• _Documento fuente_:
Audiencia general del 11 de junio de 1980

Autor: Juan Pablo II

 

JUAN PABLO II

AUDIENCIA GENERAL

Miércoles 11 de junio de 1980

1. Recuerdo constantemente la reciente visita a Francia: París y Lisieux, y hoy quiero manifestar, al menos en parte, lo que ha supuesto para mí.

Ante todo fue una invitación llegada mediante los hombres, pero sería difícil no entrever en ella la mano de la Providencia. Esta visita no estaba prevista. Desde hace tiempo había tomado en consideración el viaje al Congreso Eucarístico Internacional de Lourdes, que se celebrará en julio de 1981. En cambio, la invitación a París sólo surgió últimamente, con ocasión de una circunstancia particular, esto es, la sesión de la UNESCO.

Deseo agradecer aquí particularmente al Señor Amadou Mahtar M'Bow, Director General de esa Organización mundial, quien, desde hace ya tiempo, me había invitado a hacerles una visita.

La sigla UNESCO significa: Organización de las Naciones Unidas para la Educación, la Ciencia y la Cultura. Nos encontramos, pues, en el ámbito de la gran estructura de las Naciones Unidas que, desde el final de la terrible segunda guerra mundial, se ha convertido en una necesidad particular de nuestra época; ella —a pesar de las muchas dificultades de las que todos somos conscientes— no cesa de servir a la causa de la convivencia pacífica de las naciones de toda la tierra. En octubre del año pasado tuve el honor de participar en la reunión plenaria de la Organización de las Naciones Unidas en Nueva York, tras la invitación por parte del Secretario General, doctor Kurt Waldheim. Después, en noviembre del año pasado, por invitación del Director General, señor Edouard Saouma, estuve en la sede romana de la FAO, la Organización de las Naciones Unidas para la Alimentación y la Agricultura, que se ocupa, en la dimensión de todo el globo, de los problemas ligados de manera más fundamental a la vida del hombre. De ello estamos convencidos, sobre todo nosotros que, según las palabras del mismo Jesús, pedimos constantemente al Padre: "El pan nuestro de cada día dánosle hoy". Y a través de estas palabras sentimos que problema es para los hombres contemporáneos, especialmente en algunas zonas de la tierra, el hambre, la falta de pan...

• _Información proporcionada_:
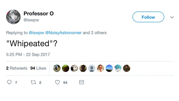Open the blue sky landscape liker avatar

tap(109, 68)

• _Tareas_:
(1) Según la audiencia general, ¿en qué mes y año se celebrará el Congreso Eucarístico Internacional de Lourdes?
(2) Enumera, por favor, todos los lugares geográficos que la audiencia general nombra con nombre propio.
(3) Prosigue la audiencia general a partir de su última frase.

• _Resultados por tarea_:
(1) En julio de 1981.

(2) Francia, París, Lisieux, Lourdes y Nueva York.

(3)
2. La UNESCO sirve, en la misma dimensión de toda la humanidad, a nivel internacional, a la causa de la cultura, de la ciencia y de la educación. Estos son los problemas en cuyo ámbito el hombre vive y se desarrolla como hombre, como persona, y como comunidad, como familia, como nación. Efectivamente, "no sólo de pan vive el hombre" (cf. Mt 4, 4)..., más aún, los problemas del pan están ligados al nivel de la cultura, de la ciencia y de la ética. La UNESCO no está directamente al servicio del problema del pan, sino de las cuestiones de la cultura, de la educación y de la ciencia, por lo tanto, del problema en cuyo ámbito se manifiesta más profundamente y se confirma lo que es el hombre, precisamente como hombre. Por esto, la Organización que dedica toda su actividad de modo directo a estos problemas, tiene una importancia del todo esencial para la consolidación en el mundo de los derechos del hombre, de la familia, de una nación, para asegurar la dignidad humana mediante la relación justa con la verdad y con la libertad.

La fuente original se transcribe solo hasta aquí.